Colorful print iterations, metallics, vibrant ensembles for my ever-young audience.

We all know about your designs, but what about your home? How does it reflect your vibe?

On one hand, I like glamor, bling, and the glorious celebration of everything, but home is different—it has a lot of white and wood. I love space and I resent clutter. I’m also particular about how a home smells — fresh flowers and plants; everything must be detailed, specific, and well-served. Warmth for me is an important aspect.

What kind of clothes do you prefer and what are your favorites?

It may come as a surprise for someone who designs these elaborate ensembles, but I prefer wearing simple black clothes and jackets with them.

How did you manage to not get typecast?

I always try to challenge myself with the projects I take on. From designing and styling a musical like Mughal-E-Azam to doing a Jab We Met to introducing a new category like Diffuse for the younger audiences, each time I like to raise the bar and try something new.

Reliance co-bought 40 per cent in your brand. Why was this the need of the hour?

I wanted to make my brand truly global, diversified, and chart a new growth dimension for Indian luxury while creating personnel opportunities. Collaboration was necessary to do the needful. I was receiving several offers, but I felt complete faith and alignment with Reliance. I’ve been a great admirer of the organization’s thought process and way of working. They are passionate about art and culture and are the only ones with the entire spectrum — from high-street to absolute luxury brands. For me, it was clear that if there were to be a partner, it would be them.

You are also associated with many social endeavors, like Shabana Azmi’s Mijwan, Cancer Patients Aids Association, and many more. Please tell us a little about them.

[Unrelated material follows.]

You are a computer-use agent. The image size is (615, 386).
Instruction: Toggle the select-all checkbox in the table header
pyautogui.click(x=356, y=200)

The Mijwan Welfare Society in collaboration with Shabana Azmi and Namrata Goel is a cause very close to my heart. Through this, we try to empower women by teaching them the craft of chikankari and then enhancing their creations and making them a part of our signature collection. I feel humbled and happy that I am able to contribute to these women’s lives in a way that gives them the independence and the knowledge they deserve.

From Hollywood, who would you love to dress?

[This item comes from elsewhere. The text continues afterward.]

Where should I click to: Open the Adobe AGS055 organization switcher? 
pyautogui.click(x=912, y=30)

From the new generation, it’s Zendaya, and the classic and iconic Meryl Streep.

What are the most significant changes your label has gone through over time?

Lots of prints, metallics, and hand-painted ensembles, are some add ons this year.

NFT is the buzzword this year. How do you think it will impact fashion?

Pandemic made people be by themselves at home and led them to explore an already existing digital avenue like NFT. They were just mere buzzwords that have now turned into digital assets. The past two years ushered in dramatic changes in expectations in how consumers interact with art and add new layers to collectibles/luxury purchases. NFT, with the blockchain that underpins it, have evolved into a whole new institution. The concept is borderless; imagine concert tickets, artist payments, property in the form of NFT! Everyone’s going to own multiple of them; it’s already becoming a crucial component of picking up projects. Not just art, even the invoices of your art could be NFT soon. The space is perfect for getting Indian craft and technology under one unit. We’re just testing the waters right now and can’t wait to explore its horizons.

Rapid Fire

If not a designer, what would you have been?

Director.

According to you, what traditional pieces should one have in one’s wardrobe?

Invest in timeless lehengas, kurtas, bandhgalas, metallic sarees and printed staples.

Your favorite line from your launches till date?

All actually, each collection is unique.

Your biggest achievement?

Yet to come.

Your biggest regret?

Maybe not having a formal education in fashion designing.

You are scared of?

Waking up one morning and not being able to go to work.